Information supplied:
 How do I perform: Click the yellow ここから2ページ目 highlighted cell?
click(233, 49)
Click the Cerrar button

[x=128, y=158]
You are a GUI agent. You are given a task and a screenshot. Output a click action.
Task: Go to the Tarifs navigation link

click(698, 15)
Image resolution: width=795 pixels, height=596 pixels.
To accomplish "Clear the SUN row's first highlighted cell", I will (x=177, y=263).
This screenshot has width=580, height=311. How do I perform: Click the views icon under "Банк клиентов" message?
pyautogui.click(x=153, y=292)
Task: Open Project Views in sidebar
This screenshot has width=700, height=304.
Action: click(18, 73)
--
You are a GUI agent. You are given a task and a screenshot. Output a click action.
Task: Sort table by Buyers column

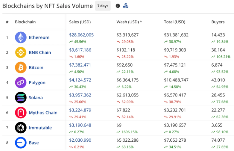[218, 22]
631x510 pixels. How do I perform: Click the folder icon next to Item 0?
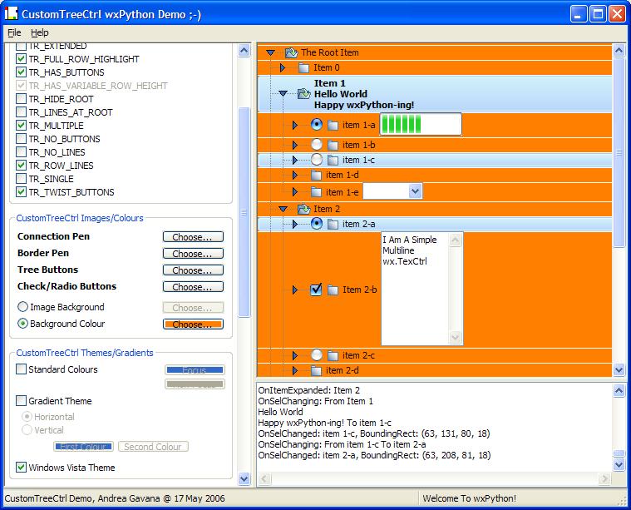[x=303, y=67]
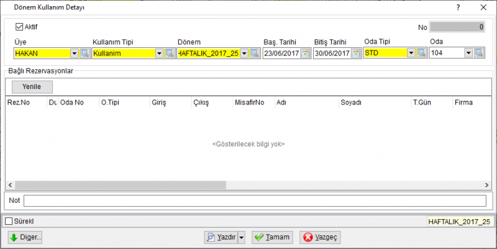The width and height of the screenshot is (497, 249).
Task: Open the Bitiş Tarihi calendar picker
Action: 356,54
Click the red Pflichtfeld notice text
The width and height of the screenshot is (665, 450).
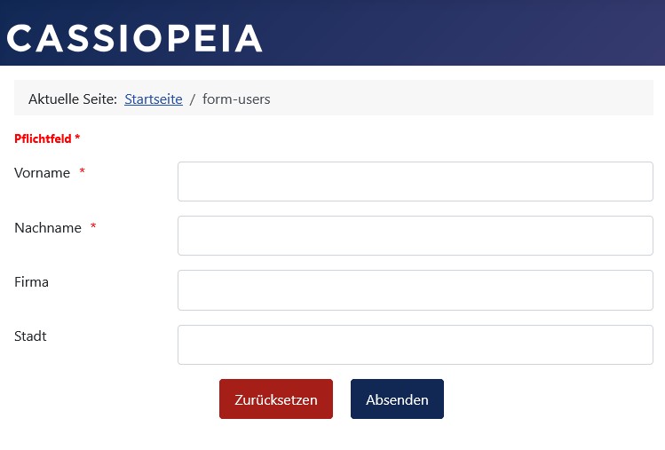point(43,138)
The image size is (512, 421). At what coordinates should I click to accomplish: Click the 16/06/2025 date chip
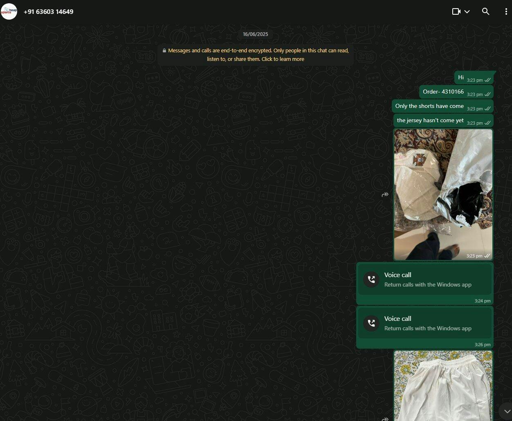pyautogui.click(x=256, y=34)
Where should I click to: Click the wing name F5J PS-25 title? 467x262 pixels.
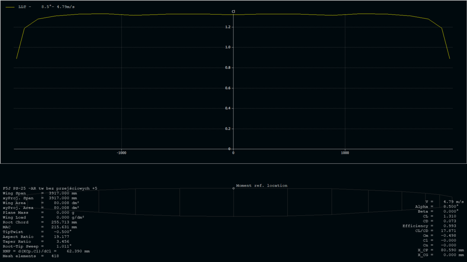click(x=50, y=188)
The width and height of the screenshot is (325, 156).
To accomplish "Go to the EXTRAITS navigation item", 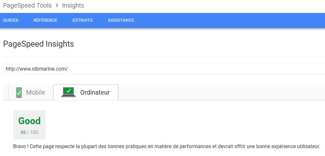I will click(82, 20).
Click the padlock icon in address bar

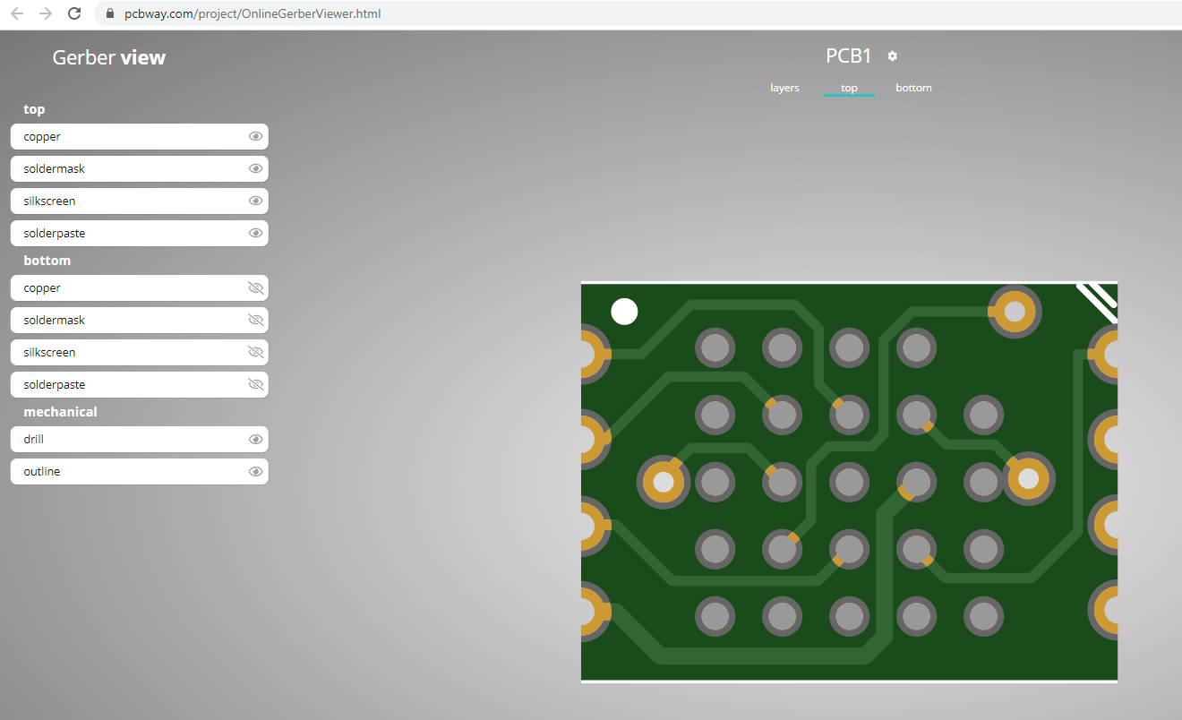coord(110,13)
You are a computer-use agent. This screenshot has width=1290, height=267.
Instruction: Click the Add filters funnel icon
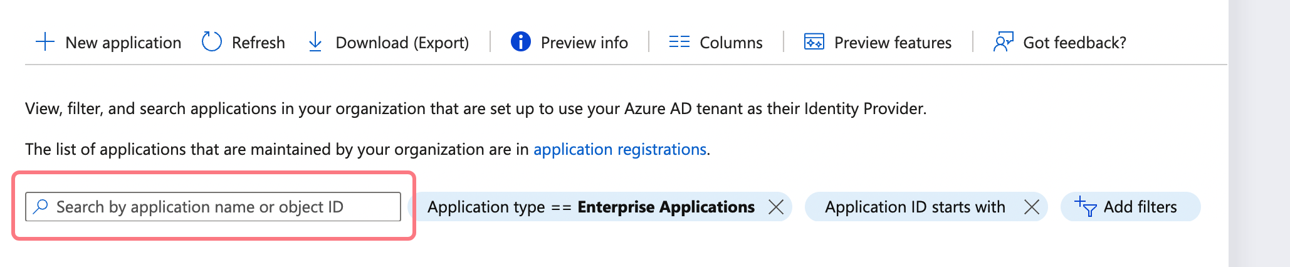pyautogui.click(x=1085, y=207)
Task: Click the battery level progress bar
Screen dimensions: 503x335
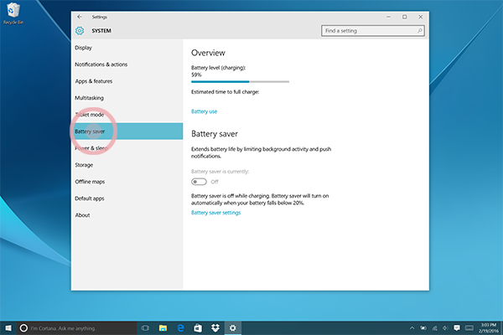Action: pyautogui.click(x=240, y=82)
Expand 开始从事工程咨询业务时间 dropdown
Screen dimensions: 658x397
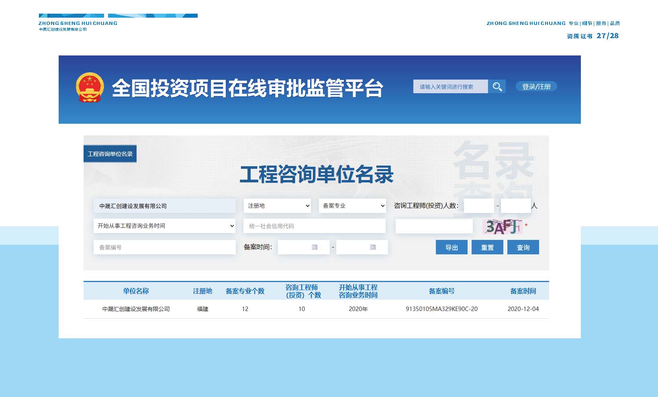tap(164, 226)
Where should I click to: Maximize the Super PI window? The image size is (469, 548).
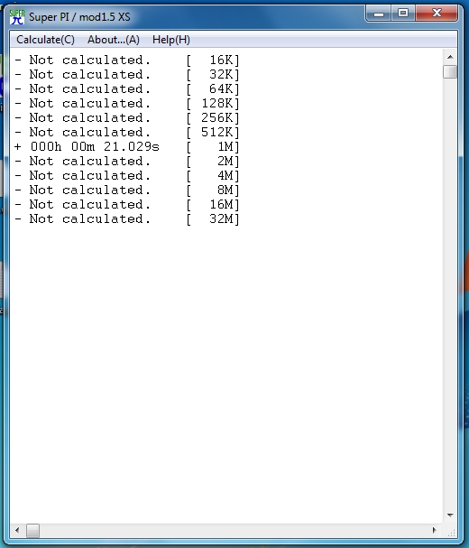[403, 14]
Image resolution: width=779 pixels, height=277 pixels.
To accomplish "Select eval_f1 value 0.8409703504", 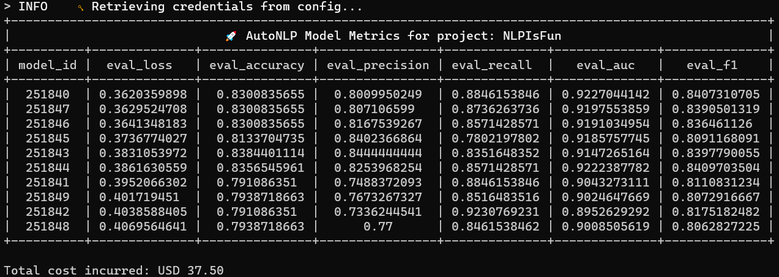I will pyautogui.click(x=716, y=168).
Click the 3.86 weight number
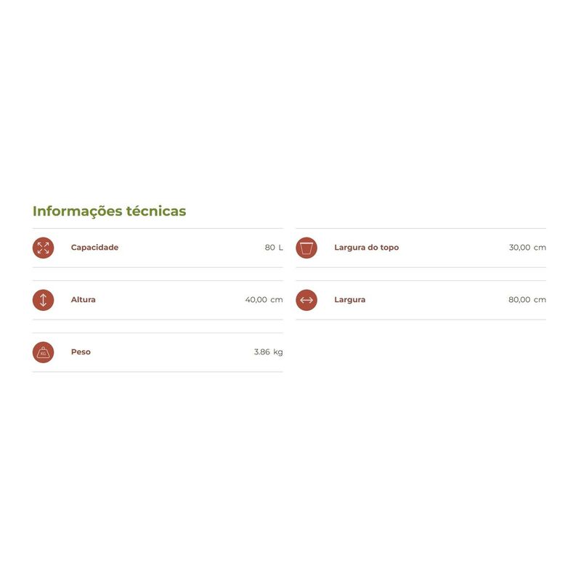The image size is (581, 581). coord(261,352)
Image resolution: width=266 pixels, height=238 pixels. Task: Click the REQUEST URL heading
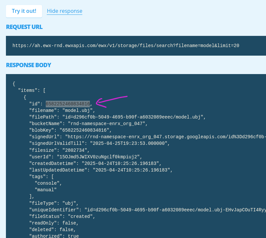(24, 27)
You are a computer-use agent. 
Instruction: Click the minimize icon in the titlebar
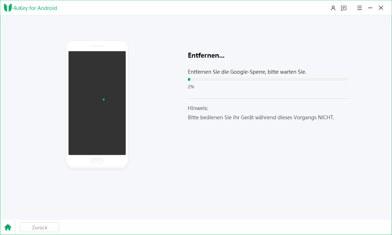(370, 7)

Exercise:
With the string "computer" as the key, filter the data above and show the lines that match.

Your solution:
You are a computer-use agent. This screenshot has width=1290, height=267.
You are a computer-use agent. 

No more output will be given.